Rolezinhos e a guerra nos shoppings do interior

Têm sido frequentes, em cidades do interior de São Paulo e de outros estados, decisões judiciais que proíbem a entrada em shopping centers de adolescentes desacompanhados de pais ou responsáveis, em determinados horários e dias da semana. A justificativa é impedir a realização dos chamados “rolezinhos”, que de acordo com os donos desses estabelecimentos promovem “atos de vandalismo” e “causam terror aos clientes”.

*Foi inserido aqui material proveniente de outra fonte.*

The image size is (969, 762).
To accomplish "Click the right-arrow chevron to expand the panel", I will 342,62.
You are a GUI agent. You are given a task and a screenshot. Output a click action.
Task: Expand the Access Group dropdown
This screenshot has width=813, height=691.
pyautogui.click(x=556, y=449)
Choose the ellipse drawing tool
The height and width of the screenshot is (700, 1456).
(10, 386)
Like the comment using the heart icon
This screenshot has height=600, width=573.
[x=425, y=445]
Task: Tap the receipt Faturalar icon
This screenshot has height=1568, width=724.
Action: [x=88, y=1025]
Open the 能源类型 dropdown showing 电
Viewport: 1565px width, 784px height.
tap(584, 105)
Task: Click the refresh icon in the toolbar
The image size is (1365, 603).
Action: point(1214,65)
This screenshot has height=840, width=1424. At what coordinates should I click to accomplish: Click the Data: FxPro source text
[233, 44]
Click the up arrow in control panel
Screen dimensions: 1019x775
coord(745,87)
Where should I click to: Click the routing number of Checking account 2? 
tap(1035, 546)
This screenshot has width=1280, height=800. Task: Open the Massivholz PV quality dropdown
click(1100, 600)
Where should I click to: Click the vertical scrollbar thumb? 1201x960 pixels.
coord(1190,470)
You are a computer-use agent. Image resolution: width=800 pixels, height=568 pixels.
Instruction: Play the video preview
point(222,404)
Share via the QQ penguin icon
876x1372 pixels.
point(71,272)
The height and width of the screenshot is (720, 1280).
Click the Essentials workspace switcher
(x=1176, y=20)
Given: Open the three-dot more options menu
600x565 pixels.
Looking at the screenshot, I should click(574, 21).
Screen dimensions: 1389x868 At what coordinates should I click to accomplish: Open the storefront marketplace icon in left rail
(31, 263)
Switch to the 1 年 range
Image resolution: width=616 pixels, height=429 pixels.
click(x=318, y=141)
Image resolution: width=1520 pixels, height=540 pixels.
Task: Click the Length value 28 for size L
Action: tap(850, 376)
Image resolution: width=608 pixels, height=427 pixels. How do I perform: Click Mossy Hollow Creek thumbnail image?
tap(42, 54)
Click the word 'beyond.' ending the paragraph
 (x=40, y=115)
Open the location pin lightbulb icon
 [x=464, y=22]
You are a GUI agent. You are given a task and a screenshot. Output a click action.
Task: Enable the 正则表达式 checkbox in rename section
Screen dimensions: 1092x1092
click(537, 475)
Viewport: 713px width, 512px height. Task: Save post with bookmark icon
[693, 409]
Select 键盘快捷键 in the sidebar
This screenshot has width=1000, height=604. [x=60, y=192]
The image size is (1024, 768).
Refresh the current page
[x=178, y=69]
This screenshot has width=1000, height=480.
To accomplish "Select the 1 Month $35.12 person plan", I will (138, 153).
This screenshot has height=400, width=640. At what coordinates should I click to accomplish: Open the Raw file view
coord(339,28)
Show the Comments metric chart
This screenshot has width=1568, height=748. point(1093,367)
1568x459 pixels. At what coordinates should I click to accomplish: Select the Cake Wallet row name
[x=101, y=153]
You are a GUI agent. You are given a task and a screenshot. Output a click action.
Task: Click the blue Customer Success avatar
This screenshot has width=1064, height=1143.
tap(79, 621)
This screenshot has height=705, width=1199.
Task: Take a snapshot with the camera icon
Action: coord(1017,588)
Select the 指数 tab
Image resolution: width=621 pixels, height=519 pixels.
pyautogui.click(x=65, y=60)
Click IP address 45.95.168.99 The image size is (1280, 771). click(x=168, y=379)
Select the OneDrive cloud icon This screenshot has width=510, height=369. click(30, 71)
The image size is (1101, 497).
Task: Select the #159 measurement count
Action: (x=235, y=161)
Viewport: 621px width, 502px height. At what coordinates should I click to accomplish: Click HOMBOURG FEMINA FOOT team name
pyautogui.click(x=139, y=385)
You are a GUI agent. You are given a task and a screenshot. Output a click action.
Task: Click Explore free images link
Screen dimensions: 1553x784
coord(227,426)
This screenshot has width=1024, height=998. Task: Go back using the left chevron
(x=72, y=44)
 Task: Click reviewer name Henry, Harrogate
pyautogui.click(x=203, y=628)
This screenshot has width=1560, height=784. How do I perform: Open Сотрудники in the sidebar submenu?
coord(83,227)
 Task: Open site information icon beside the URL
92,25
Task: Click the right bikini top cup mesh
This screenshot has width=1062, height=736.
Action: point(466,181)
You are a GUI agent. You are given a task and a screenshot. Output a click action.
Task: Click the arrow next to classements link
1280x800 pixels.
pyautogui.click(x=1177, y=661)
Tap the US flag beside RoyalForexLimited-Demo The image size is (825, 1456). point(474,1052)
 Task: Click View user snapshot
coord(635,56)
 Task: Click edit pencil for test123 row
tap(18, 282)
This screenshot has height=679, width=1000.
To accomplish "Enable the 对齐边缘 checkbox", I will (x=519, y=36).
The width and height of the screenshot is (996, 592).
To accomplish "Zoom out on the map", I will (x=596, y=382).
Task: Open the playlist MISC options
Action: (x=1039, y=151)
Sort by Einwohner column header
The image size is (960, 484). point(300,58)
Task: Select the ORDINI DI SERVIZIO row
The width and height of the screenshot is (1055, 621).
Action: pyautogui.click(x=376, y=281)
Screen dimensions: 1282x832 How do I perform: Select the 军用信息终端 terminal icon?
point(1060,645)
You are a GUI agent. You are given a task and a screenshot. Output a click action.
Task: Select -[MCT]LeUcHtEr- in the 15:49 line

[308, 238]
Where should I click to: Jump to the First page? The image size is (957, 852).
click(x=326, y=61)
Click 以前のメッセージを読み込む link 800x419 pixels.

Isso já aconteceu, por exemplo, no Franca Shopping, na cidade de Franca, e no Plaza Avenida Shopping, em São José do Rio Preto. Também em Uberaba, interior de Minas Gerais, o Praça Uberaba Shopping Center conseguiu uma liminar da Justiça para impedir a entrada de grupos de adolescentes.

Leia Também 

Em Ribeirão Preto, uma portaria expedida por juiz da Vara da Infância e Juventude proibiu, em março deste ano, a entrada em centros comerciais da cidade de adolescentes com menos de 15 anos desacompanhados dos pais ou responsáveis, impedindo os jovens de frequentar estabelecimentos como os shoppings Santa Úrsula e Ribeirão Shopping.

Ainda em março, a Defensoria Pública entrou no STJ com pedido de habeas corpus coletivo contra a medida, sem sucesso. O caso foi parar no Superior Tribunal de Justiça, que em junho, finalmente, suspendeu a portaria por entender que se tratava de um desrespeito aos direitos de crianças e adolescentes.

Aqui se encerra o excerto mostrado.